Philips’ net profit slumps in first quar­ter as sales edge higher

The China Post - - BUSINESS INDEX & -

Royal Philips NV, the world’s big­gest light­ing maker, said Tues­day higher re­struc­tur­ing costs wiped out gains from higher sales to re­duce first-quar­ter net profit by 27 per­cent to 100 mil­lion eu­ros (US$109 mil­lion).

Sales rose 14 per­cent to 5.34 bil­lion eu­ros, as a strong growth from Philips so-called “Con­sumer Life­style” di­vi­sion, which in­cor­po­rates any­thing from den­tal hy­giene to kitchen ap­pli­ances and hair re­moval tools, off­set slow or fall­ing sales from its health care and light- ing di­vi­sions.

Re­struc­tur­ing costs, re­lated to the com­pany’s split, to­taled 58 mil­lion eu­ros.

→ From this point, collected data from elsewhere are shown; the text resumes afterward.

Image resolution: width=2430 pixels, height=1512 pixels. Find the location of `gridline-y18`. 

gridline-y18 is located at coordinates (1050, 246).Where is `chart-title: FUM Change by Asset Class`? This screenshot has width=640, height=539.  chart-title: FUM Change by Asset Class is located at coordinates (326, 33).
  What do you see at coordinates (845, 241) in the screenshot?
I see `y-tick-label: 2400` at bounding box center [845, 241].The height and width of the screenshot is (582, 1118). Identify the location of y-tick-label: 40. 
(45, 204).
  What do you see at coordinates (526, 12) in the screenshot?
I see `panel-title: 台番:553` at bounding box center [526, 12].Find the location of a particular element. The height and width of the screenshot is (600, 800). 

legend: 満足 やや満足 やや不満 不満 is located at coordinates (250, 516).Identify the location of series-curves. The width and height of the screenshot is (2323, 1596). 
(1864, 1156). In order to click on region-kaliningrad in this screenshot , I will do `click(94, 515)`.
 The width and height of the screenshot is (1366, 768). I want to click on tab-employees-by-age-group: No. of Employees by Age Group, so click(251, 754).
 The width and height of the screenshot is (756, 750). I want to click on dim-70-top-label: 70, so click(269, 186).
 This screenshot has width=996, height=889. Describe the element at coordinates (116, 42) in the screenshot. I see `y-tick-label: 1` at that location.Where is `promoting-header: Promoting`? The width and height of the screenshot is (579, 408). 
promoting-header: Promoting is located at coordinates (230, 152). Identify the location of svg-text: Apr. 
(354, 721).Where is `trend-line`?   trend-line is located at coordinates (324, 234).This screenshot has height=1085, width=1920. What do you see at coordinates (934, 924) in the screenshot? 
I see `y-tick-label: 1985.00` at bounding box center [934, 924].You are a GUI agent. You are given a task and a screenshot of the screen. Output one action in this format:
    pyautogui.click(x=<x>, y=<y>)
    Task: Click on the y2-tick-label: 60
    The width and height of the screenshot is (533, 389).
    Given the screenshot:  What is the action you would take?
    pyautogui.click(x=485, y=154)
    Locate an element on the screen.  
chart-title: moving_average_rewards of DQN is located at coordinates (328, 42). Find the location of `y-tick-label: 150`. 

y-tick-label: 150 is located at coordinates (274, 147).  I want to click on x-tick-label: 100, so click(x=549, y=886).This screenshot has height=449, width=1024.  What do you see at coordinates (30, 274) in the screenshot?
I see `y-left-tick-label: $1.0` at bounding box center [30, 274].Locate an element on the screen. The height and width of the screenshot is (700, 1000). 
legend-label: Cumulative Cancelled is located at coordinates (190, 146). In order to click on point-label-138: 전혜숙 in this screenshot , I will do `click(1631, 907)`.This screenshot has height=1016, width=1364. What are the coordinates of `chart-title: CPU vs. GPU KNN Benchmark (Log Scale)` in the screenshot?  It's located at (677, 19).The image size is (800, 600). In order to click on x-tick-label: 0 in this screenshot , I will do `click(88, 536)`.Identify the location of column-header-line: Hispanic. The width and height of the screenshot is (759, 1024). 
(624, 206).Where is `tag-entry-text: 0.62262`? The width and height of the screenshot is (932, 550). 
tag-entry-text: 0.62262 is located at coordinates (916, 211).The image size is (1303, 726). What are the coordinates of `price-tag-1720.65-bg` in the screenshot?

Philips, which be­gan life as a light­ing com­pany in 1891, last year an­nounced an up-to 400-mil­lion-euro plan to split off its light­ing busi­ness to cre­ate two sep­a­rate com­pa­nies. The move is aimed at mak­ing it eas­ier for the light­ing arm, seen as a dom­i­nant seller of LED lights, to break into new mar­kets.

CEO Frans van Houten said “in­vest­ments, cou­pled with neg­a­tive cur­rency ef­fects, are the main rea­sons for the low prof­itabil­ity” in Philips health care busi­ness, which com­petes with GE and Siemens in the hos­pi­tal scan­ner busi­ness. Houten took di­rect con­trol of the di­vi­sion him­self last year af­ter pre­vi­ous health care boss Deb­o­rah DiSanzo de­parted amid poor re­sults.

Philips also said prepa­ra­tions to split off the light­ing busi­ness would take “at least un­til the end of 2015,” with an IPO to fol­low in the first half of 2016. Al­ter­na­tives to an IPO are also be­ing con­sid­ered, Philips said.